If you’re in D.C., you should stop by. . . . I’m speaking in the statistics department at George Washington University on the topic of interactions. Here’s the powerpoint and here’s the abstract:

As statisticians and practitioners, we all know about interactions but we tend to think of them as an afterthought. We argue here that interactions are fundamental to statistical models. We first consider treatment interactions in before-after studies, then more general interactions in regressions and multilevel models. Using several examples from our own applied research, we demonstrate the effectiveness of routinely including interactions in regression models. We also discuss some of the challenges and open problems involved in setting up models for interactions.

The talk will be today, Wed 10 Sept, at 3pm at 1957 E Street, Room 212. If you don’t know where that is, you can call the department (202-994-6356) and they should be able to give you directions.

Tomorrow (Thurs) I’ll be speaking with Boris at noon at the Cato Institute on Red State, Blue State. It’s not too late to sign up for that.

3 thoughts on “My talks this week in D.C.: today (Wed.) at George Washington University, Thurs. at the Cato Institute

  1. Andrew,

    thanks—as always—for sharing your presentation.
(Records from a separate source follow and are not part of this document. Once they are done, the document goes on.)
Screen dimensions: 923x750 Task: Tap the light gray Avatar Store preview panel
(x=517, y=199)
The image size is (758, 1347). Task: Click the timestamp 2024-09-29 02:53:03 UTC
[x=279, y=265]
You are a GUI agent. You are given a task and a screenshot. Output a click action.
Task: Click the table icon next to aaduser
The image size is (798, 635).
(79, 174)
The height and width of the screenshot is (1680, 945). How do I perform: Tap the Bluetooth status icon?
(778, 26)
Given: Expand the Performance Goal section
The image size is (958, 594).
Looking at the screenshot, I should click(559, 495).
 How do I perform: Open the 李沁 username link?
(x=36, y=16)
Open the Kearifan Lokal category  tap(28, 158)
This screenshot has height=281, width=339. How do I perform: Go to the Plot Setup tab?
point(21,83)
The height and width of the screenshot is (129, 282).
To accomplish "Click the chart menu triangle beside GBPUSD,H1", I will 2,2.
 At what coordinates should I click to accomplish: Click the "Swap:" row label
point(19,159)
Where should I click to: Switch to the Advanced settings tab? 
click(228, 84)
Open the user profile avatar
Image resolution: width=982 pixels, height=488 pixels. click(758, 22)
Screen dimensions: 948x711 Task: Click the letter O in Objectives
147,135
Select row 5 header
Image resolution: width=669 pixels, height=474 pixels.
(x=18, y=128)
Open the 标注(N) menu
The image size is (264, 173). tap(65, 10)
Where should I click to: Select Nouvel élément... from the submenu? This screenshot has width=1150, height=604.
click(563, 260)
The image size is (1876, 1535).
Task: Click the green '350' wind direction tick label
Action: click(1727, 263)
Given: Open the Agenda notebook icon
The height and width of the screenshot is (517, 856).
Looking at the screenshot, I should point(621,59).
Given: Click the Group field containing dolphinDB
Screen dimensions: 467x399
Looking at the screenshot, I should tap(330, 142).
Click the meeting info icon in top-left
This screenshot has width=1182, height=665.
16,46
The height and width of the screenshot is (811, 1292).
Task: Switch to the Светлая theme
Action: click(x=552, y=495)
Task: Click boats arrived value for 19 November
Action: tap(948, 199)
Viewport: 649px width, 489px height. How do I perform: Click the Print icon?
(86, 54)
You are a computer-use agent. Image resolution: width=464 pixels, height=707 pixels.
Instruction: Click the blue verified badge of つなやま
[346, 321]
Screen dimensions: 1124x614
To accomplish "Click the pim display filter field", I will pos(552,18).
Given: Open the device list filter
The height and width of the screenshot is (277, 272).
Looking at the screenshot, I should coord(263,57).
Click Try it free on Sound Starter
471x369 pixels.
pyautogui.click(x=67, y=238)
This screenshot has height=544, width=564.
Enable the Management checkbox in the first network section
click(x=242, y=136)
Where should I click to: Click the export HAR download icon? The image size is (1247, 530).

May I suggest a little technical modification in your "powerpoint" (a.k.a. LaTeX beamer) source code? If you put "handout" as an option next to the "documentclass", all effects in the presentation will be suppressed. Thus, the number of slides is reduced considerably, the file size is smaller, and the reader doesn't need to click through all effects…

    Hence, your first line might look like this:
    documentclass[13pt, handout]{beamer}

    What do you think?

  2. But if you do it this way, then when you walk into an unfamiliar computing environment to give a talk, you can simply navigate to your webpage and load the PDF. (Which indeed is what happened.)

    Turning to the talk itself, it would be interesting to see a similar treatment for cases where the variables being interacted are continuous rather than categorical. This situation is harder to plot, to be sure, but as an advantage it would have fewer interaction terms (and presumably be easier to fit).